Influence of subinhibitory concentrations of metronidazole, vancomycin, clindamycin and linezolid on toxin production in Clostridiumdifficile

Abstract number: 1134_04_135

Walch C., Gerber M., Ackermann G., Rodloff A.C.

Objective:  

Clostridiumdifficile is the major cause of hospital-acquired infectious diarrhoea. Several antimicrobials are known to induce and promote C. difficile-associated diarrhoea (CDAD). The impact of metronidazole (MET), vancomycin (VAN), clindamycin (CLI) and linezolid (LIN) on toxin-production in C. difficile was investigated in this study. Metronidzole and vancomycin are first line therapy drugs of CDAD. Clindamycin is strongly associated with the induction of CDAD. Linezolid is a new antimicrobial exhibiting activity mainly against gram-positive bacteria. A previous study showed enhanced and earlier toxin detection in the presence of vancomycin and metronidazole. This study intends to differentiate between toxin release and enhanced production.

Methods:  

C. difficile strain VPI10463 and three strains recovered from patients were tested for their susceptibility to MET, VAN, CLI and LIN using Etest. Toxigenicity was determined by PCR. Growth curves with and without subinhibitory concentrations of MET, VAN, CLI and LIN (0.5 × MIC) were determined for the C. difficile isolates. Growth was measured spectrophotometrically and by counting of plated cells. Toxin production was detected with ELISA (toxin A) and cytotoxicity assay (toxin B) from culture supernatant and from sonicated cell pellet also. Using real-time PCR mRNA for toxin A and B gene sequences was measured. Toxin production and mRNA copies were calculated in relation to the number of bacterial cells.

Results:  

The four strains showed very different growth and level of toxin production in the absence of antibiotics.
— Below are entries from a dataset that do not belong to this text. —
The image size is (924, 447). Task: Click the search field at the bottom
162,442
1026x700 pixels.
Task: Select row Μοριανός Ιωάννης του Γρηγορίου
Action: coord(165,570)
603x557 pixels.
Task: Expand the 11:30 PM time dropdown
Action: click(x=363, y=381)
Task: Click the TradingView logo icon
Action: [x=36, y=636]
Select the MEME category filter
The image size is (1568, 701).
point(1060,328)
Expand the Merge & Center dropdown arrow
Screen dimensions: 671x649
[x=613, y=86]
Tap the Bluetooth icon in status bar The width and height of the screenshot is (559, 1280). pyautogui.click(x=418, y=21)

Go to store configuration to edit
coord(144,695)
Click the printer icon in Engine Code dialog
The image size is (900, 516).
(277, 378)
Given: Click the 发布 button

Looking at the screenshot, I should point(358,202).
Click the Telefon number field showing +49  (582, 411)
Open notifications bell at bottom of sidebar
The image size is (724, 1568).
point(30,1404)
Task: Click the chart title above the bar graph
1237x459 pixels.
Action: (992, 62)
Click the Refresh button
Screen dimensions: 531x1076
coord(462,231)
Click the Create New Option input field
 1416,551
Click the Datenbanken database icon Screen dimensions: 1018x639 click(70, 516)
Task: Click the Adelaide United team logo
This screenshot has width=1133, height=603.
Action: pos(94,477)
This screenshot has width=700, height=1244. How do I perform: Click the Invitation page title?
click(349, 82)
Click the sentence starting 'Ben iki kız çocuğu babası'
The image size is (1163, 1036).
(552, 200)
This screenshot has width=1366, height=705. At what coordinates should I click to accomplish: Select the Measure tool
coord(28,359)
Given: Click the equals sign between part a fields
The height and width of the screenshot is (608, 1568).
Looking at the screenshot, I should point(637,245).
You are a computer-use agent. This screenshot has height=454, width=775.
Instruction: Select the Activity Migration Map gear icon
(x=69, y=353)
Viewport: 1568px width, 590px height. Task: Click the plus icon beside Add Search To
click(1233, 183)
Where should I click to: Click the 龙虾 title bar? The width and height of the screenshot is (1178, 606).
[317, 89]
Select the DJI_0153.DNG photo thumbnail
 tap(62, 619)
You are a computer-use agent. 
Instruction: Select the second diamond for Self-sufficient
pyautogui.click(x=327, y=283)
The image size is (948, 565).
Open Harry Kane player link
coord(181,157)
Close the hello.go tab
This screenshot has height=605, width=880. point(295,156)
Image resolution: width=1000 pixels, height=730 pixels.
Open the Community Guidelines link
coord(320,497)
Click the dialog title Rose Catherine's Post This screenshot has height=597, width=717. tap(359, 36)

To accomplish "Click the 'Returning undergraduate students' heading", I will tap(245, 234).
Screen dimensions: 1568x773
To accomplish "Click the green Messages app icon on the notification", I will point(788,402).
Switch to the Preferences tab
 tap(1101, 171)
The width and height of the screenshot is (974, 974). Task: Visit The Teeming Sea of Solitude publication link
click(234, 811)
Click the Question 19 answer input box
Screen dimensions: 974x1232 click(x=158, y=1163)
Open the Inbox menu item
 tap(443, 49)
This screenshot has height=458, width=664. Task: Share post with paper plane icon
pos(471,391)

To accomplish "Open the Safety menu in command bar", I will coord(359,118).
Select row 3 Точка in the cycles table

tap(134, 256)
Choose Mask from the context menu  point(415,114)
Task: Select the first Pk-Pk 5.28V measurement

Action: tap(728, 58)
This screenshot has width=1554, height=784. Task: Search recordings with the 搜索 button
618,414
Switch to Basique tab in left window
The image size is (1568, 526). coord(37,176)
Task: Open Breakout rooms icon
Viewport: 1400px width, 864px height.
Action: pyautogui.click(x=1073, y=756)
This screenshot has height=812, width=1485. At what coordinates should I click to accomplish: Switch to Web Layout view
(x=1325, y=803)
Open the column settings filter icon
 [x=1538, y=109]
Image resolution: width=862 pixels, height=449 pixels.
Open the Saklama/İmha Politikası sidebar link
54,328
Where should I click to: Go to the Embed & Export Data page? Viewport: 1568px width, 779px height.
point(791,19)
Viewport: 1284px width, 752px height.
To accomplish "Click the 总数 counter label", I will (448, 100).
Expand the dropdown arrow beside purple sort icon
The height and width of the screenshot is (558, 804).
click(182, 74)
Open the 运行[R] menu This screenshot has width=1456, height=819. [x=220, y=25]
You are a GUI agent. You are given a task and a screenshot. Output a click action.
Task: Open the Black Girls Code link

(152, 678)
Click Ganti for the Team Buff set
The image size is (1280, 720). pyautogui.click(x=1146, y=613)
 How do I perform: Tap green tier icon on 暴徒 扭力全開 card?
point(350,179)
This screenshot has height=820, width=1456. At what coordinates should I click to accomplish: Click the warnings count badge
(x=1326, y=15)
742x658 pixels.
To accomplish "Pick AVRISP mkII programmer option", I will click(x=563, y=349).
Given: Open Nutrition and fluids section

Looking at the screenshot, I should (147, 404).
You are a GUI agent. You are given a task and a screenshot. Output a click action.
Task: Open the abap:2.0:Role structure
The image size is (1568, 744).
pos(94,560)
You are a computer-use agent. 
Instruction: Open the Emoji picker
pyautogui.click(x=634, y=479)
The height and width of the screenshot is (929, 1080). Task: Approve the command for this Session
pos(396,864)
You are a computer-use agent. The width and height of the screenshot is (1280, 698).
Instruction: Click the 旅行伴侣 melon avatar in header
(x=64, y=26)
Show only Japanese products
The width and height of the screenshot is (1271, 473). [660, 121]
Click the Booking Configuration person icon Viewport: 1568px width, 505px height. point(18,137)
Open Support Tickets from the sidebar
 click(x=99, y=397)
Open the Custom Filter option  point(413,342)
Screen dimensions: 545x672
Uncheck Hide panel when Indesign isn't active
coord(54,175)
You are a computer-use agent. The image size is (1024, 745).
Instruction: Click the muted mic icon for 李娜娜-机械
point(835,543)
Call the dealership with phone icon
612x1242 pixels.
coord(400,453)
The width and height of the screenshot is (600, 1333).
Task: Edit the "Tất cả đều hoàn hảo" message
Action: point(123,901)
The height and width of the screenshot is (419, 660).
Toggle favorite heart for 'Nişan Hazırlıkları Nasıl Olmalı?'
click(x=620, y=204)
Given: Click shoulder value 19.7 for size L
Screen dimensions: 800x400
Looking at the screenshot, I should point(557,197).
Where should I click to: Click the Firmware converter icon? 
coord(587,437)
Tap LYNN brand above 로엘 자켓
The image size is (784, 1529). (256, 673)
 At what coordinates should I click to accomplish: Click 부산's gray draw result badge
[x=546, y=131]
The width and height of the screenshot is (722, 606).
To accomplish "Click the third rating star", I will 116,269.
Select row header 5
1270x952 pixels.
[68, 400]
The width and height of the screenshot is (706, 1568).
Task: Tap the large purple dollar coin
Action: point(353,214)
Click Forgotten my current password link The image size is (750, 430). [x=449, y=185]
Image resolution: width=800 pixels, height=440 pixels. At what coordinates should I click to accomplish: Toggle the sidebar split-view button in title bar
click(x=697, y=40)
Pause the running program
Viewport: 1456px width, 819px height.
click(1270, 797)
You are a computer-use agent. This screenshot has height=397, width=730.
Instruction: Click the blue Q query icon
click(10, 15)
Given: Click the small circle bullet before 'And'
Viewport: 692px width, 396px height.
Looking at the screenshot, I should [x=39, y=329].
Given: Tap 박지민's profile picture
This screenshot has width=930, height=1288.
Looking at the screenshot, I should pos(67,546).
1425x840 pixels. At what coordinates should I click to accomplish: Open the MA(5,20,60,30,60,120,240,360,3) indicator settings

Metronidazole and vancomycin stimulated toxin production in three of the four strains tested. Clindamycin did not stimulate and in some cases inhibited toxin production in all strains. Linezolid had variable effects on toxin A and B production in the four strains. Conclusion: The finding that our established drugs of choice for CDAD, MET and VAN, are able to enhance toxin-production in C. difficile indicates the nessicity to renew the discussion of the pathogenesis of severe CDAD, pseudomembranoese colitis and toxic megacolon, where MET and VAN cannot always change the clinical course. Animal studies are needed to confirm the in vitro results.